# [Set task 1]
Answer these questions about the book review:
(a) How many life sentences is William Devin Howell serving?
(b) What was the name of Howard's blog?
(c) Where in the book does Howard include Howell's objections to her interpretations?

# [Text block]
Conversations with a Serial Killer

by Anne K. Howard

Pub Date: June 11th, 2018
ISBN: 978-1-947290-71-6
Publisher: WildBlue Press

A true-crime story about a lawyer’s correspondence and conversations with a convicted New England serial killer.

William Devin Howell is currently serving six life sentences for ghastly crimes committed over nine months in 2003, in which seven people in and around New Britain, Connecticut, went missing. All were sex workers, and most were drug abusers. Howard, an attorney who wrote a blog called Serial Murders in Connecticut, focused her attention on Howell in 2015, when he was named a person of interest in the New Britain cold cases while already serving a 15-year sentence for one murder. Unlike I’ll Be Gone in the Dark author Michelle McNamara, whose famous obsession with identifying the Golden State Killer was rooted in a grisly cold case from her youth, Howard is hard-pressed to explain why she reached out to Howell other than that she “needed to figure out what made the man tick.” She’s candid about feigning concern for Howell as a ruse to get his permission for an initial interview, and she reveals feelings of sympathy and repulsion during their correspondence and monthly prison visits. Howard shared the manuscript with him, and she includes his objections to her interpretations of events in the book’s endnotes. It’s odd that she describes their relationship as “surprisingly intense”—the man is a convicted serial killer, after all, albeit one who was apparently able to mask the monster within (“He actually sounded kind of nice,” Howard’s paralegal reported after hearing a voicemail). Howard’s book is meticulous, however, and as it explores how Howell became a serial killer, it also does his victims and their families justice; the book not only offers up transcriptions of Howell’s recorded confessions, as well as Howard’s prison conversations and voluminous correspondence with him, it also presents highlights from “thousands of pages of trial transcripts, affidavits, police interviews, newspaper articles, [and] discussions with victims’ family members.”

A grimly compelling account of multiple murders.

# [Entries provided]

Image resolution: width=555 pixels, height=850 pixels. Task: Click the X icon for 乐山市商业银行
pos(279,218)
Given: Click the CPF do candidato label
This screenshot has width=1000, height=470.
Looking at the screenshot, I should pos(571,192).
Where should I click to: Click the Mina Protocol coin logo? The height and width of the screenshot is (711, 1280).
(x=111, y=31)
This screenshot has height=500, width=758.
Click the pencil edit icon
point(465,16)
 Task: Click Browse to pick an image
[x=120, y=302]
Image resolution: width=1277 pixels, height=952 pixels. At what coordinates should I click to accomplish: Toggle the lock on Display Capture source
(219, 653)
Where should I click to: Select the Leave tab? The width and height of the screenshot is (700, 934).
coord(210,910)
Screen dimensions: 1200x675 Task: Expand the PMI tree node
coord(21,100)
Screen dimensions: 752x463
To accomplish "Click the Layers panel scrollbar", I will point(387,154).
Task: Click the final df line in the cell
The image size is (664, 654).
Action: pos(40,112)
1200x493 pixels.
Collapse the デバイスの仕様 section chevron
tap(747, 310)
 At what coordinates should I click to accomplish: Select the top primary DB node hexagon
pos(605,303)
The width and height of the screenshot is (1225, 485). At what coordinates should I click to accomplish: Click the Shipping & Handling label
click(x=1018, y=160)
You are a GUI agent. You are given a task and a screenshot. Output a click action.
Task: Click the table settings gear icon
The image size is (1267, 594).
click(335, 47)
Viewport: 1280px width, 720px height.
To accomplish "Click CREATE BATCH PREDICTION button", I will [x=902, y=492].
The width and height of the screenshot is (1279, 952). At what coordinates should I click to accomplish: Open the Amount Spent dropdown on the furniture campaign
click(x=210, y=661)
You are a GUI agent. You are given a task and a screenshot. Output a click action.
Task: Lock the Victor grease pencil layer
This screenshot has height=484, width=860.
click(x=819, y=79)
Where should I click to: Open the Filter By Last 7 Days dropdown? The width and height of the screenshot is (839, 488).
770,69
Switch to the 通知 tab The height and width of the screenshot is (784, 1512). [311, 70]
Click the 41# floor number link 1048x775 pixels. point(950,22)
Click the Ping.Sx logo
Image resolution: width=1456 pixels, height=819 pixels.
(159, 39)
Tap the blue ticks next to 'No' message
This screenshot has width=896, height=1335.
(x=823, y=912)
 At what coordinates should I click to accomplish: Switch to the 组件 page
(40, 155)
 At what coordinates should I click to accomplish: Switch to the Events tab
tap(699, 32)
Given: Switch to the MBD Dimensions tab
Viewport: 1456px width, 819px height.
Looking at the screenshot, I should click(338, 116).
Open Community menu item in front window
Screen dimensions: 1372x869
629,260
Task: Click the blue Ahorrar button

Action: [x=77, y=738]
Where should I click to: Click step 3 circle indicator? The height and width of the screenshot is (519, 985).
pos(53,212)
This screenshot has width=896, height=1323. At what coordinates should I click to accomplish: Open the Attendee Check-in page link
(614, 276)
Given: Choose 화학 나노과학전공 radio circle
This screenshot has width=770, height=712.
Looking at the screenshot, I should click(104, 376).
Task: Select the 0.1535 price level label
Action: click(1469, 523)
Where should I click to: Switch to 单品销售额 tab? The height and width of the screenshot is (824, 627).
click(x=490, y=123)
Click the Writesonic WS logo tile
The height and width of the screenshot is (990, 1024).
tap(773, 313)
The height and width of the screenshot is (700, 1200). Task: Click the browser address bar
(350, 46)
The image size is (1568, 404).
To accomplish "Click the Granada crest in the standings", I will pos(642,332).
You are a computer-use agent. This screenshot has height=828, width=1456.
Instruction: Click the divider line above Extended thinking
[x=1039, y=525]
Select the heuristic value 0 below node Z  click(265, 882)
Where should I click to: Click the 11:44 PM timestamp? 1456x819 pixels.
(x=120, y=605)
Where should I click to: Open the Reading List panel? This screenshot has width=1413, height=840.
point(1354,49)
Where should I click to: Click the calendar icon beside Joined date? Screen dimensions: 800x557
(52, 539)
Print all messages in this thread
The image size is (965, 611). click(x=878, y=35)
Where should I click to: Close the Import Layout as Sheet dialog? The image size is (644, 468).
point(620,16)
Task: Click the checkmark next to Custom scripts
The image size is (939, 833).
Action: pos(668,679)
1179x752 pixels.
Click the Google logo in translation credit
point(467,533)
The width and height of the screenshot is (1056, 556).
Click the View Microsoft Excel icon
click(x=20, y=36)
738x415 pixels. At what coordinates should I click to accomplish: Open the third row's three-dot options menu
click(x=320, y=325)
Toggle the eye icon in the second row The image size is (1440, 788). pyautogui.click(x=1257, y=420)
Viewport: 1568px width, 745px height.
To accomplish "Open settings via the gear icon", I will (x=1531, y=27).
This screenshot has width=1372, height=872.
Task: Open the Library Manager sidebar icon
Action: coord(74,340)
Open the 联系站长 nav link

# [Set task 2]
Swap "Task" for "Goal" in everything from the first of the rows down to the line containing "I will point(387,154).", and give those lines back with nothing else altered.

# [Complete output 1]
(a) Six.
(b) Serial Murders in Connecticut.
(c) In the book's endnotes.

# [Complete output 2]
Image resolution: width=555 pixels, height=850 pixels. Goal: Click the X icon for 乐山市商业银行
pos(279,218)
Given: Click the CPF do candidato label
This screenshot has width=1000, height=470.
Looking at the screenshot, I should pos(571,192).
Where should I click to: Click the Mina Protocol coin logo? The height and width of the screenshot is (711, 1280).
(x=111, y=31)
This screenshot has height=500, width=758.
Click the pencil edit icon
point(465,16)
 Goal: Click Browse to pick an image
[x=120, y=302]
Image resolution: width=1277 pixels, height=952 pixels. At what coordinates should I click to accomplish: Toggle the lock on Display Capture source
(219, 653)
Where should I click to: Select the Leave tab? The width and height of the screenshot is (700, 934).
coord(210,910)
Screen dimensions: 1200x675 Goal: Expand the PMI tree node
coord(21,100)
Screen dimensions: 752x463
To accomplish "Click the Layers panel scrollbar", I will point(387,154).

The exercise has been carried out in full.